- _WHAT IS REQUIRED_
Starting with the row that contains "[Email] (46, 401)" and going on through the last of the rows, give those rows as a numbered list with blank lines left out.

***** DATA SUPPLIED *****

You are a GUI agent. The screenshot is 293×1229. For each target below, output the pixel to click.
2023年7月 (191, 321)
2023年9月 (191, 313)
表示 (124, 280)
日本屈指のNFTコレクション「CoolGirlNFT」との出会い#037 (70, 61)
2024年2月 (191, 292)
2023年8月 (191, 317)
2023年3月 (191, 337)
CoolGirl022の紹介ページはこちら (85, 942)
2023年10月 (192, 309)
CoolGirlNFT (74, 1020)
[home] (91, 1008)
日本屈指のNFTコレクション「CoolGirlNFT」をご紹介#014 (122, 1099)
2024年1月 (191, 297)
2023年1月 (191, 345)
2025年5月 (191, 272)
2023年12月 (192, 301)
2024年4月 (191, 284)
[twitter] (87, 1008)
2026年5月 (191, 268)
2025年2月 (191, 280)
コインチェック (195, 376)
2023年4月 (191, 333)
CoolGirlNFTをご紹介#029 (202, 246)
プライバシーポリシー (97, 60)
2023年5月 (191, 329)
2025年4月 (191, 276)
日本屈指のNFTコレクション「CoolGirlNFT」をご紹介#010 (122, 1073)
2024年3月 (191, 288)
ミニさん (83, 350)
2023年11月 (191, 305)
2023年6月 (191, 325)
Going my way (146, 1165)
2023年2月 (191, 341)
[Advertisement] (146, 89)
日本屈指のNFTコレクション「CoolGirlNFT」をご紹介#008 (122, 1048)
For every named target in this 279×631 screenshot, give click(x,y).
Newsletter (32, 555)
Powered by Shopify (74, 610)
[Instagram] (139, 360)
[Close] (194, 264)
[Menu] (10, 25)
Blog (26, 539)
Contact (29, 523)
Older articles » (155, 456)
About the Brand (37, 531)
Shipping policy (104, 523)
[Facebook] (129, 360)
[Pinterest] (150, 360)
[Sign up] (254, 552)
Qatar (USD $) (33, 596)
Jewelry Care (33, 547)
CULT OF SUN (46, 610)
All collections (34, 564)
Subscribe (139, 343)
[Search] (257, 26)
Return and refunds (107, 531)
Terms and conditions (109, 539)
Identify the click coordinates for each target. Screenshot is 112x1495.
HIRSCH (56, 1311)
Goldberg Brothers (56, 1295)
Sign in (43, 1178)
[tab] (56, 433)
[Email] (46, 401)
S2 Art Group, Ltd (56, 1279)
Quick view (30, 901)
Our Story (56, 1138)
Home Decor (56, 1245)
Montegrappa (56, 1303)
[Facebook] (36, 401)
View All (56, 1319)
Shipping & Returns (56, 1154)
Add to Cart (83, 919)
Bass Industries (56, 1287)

*****

- _COMPLETED TASK_
1. [Email] (46, 401)
2. S2 Art Group, Ltd (56, 1279)
3. Quick view (30, 901)
4. Our Story (56, 1138)
5. Home Decor (56, 1245)
6. Montegrappa (56, 1303)
7. [Facebook] (36, 401)
8. View All (56, 1319)
9. Shipping & Returns (56, 1154)
10. Add to Cart (83, 919)
11. Bass Industries (56, 1287)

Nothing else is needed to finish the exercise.